* Start *
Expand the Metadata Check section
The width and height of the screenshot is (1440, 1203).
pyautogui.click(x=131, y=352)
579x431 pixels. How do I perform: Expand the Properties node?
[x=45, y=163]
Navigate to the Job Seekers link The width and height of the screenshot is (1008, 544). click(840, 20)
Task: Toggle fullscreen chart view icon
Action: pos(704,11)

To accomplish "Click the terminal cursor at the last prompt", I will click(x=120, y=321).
* End *
* Start *
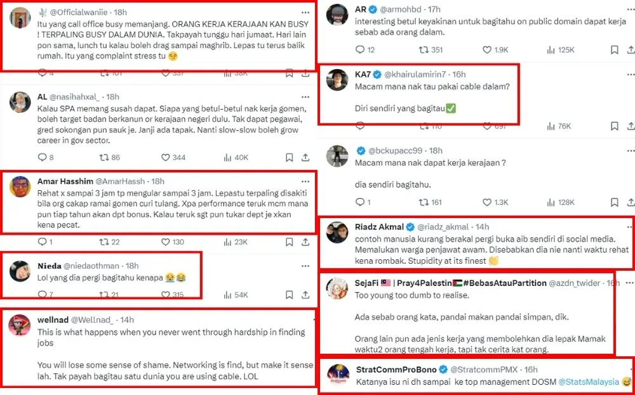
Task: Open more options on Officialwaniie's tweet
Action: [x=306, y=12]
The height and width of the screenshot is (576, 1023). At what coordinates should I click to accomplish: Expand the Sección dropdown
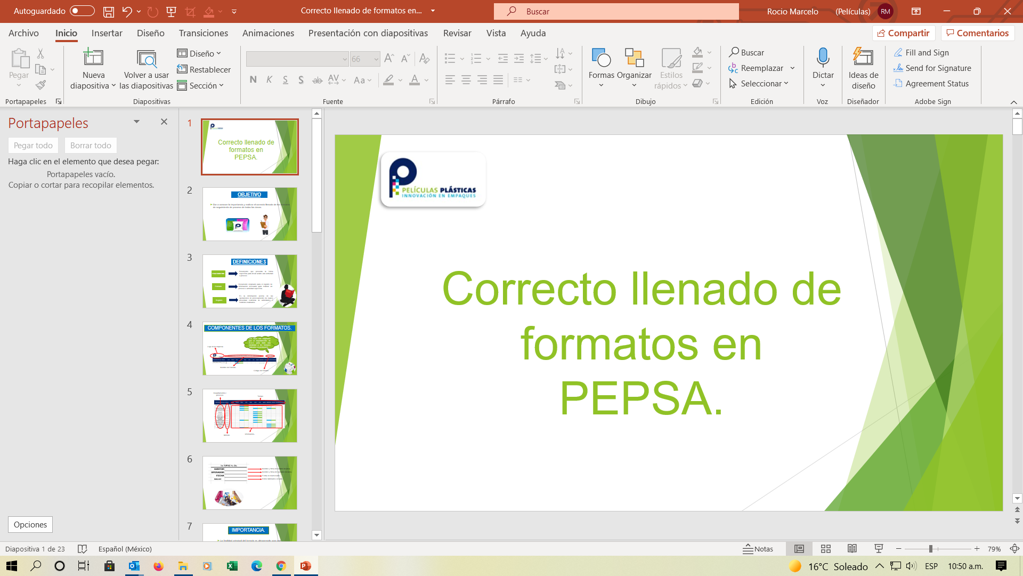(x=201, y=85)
* End *
* Start *
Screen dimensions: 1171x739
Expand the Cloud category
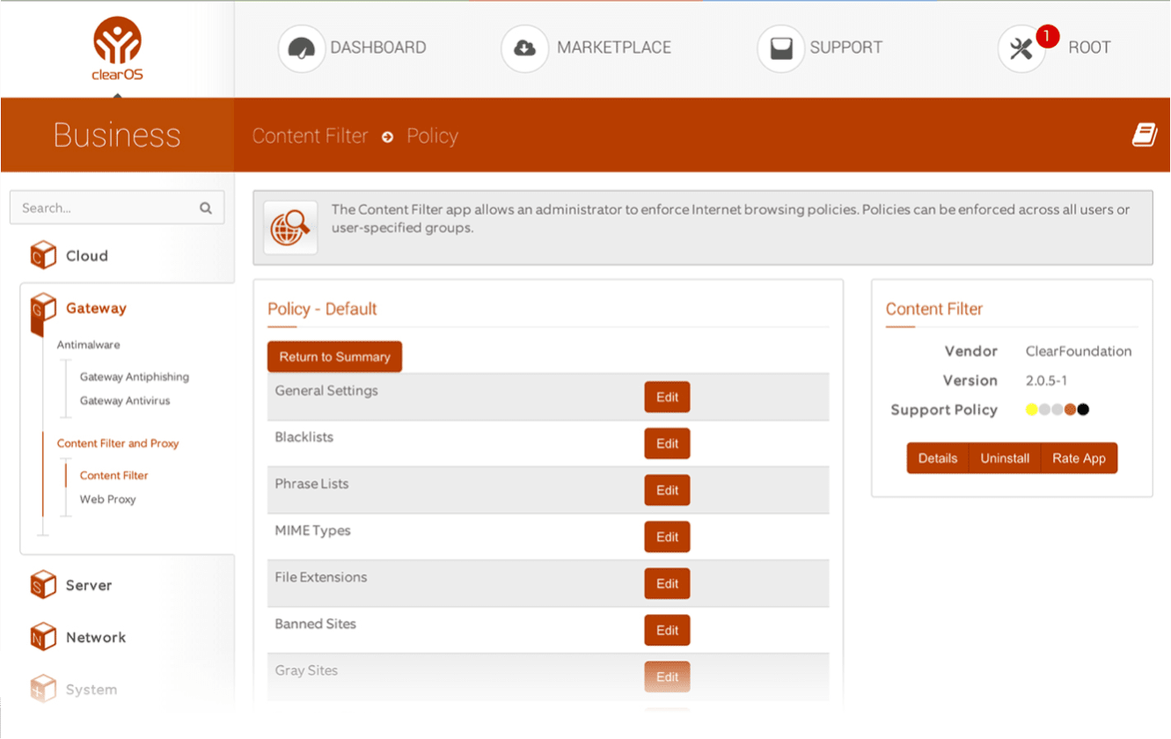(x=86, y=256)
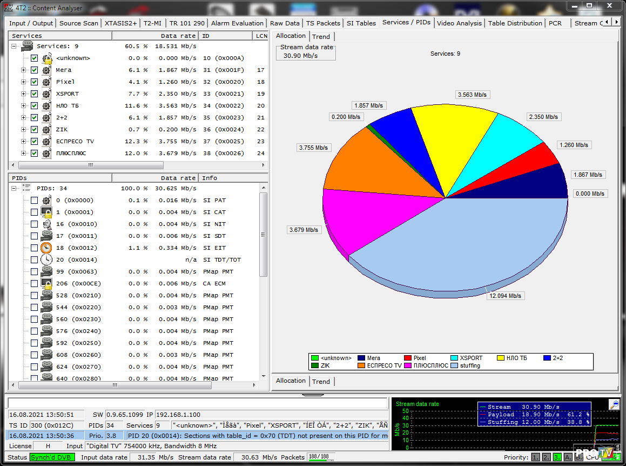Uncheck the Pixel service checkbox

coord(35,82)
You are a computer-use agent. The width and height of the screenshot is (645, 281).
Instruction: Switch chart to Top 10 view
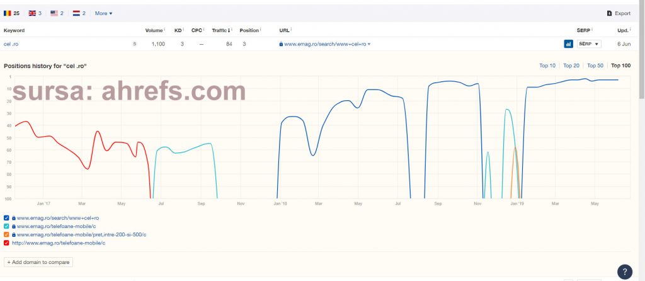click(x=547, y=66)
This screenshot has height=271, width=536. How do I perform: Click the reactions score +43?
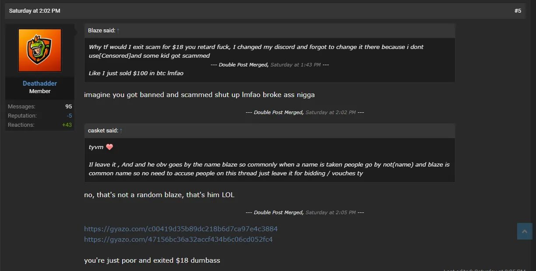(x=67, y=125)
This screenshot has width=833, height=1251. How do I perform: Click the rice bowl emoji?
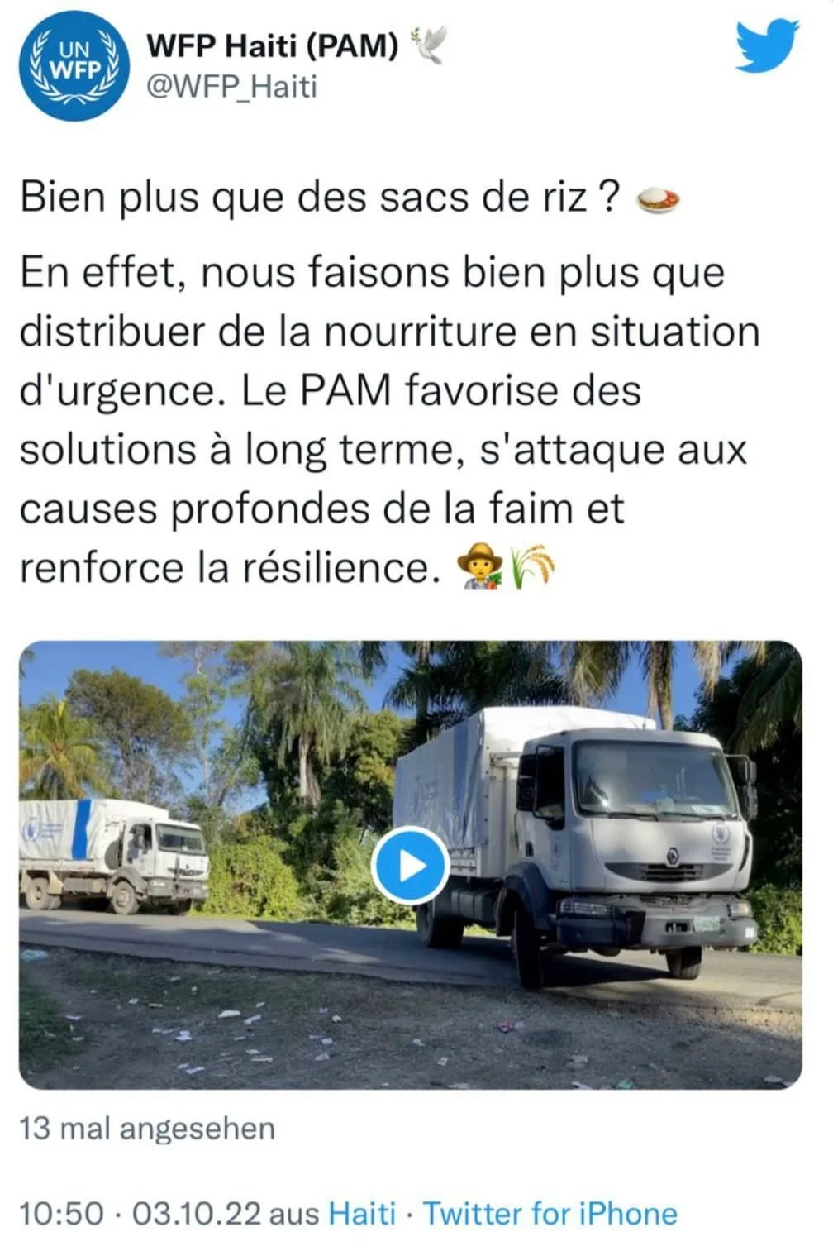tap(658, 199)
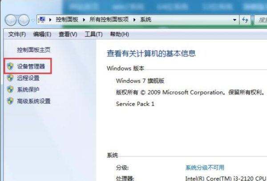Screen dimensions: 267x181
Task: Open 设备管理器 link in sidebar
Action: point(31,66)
* End *
# [THE REQUEST]
Reproduce without changes the entries beginning with the line that contains "You are a computer-use" and ending with the line that contains "Action: point(31,66)", including both of those lines. Omit the pictures from your copy.

# [TASK OUTPUT]
You are a computer-use agent. The width and height of the screenshot is (645, 281).
Instruction: Switch chart to Top 10 view
click(x=547, y=66)
This screenshot has height=271, width=536. How do I perform: Click the reactions score +43?
(x=67, y=125)
This screenshot has width=833, height=1251. How do I perform: Click the rice bowl emoji?
tap(658, 199)
Screen dimensions: 267x181
Task: Open 设备管理器 link in sidebar
Action: point(31,66)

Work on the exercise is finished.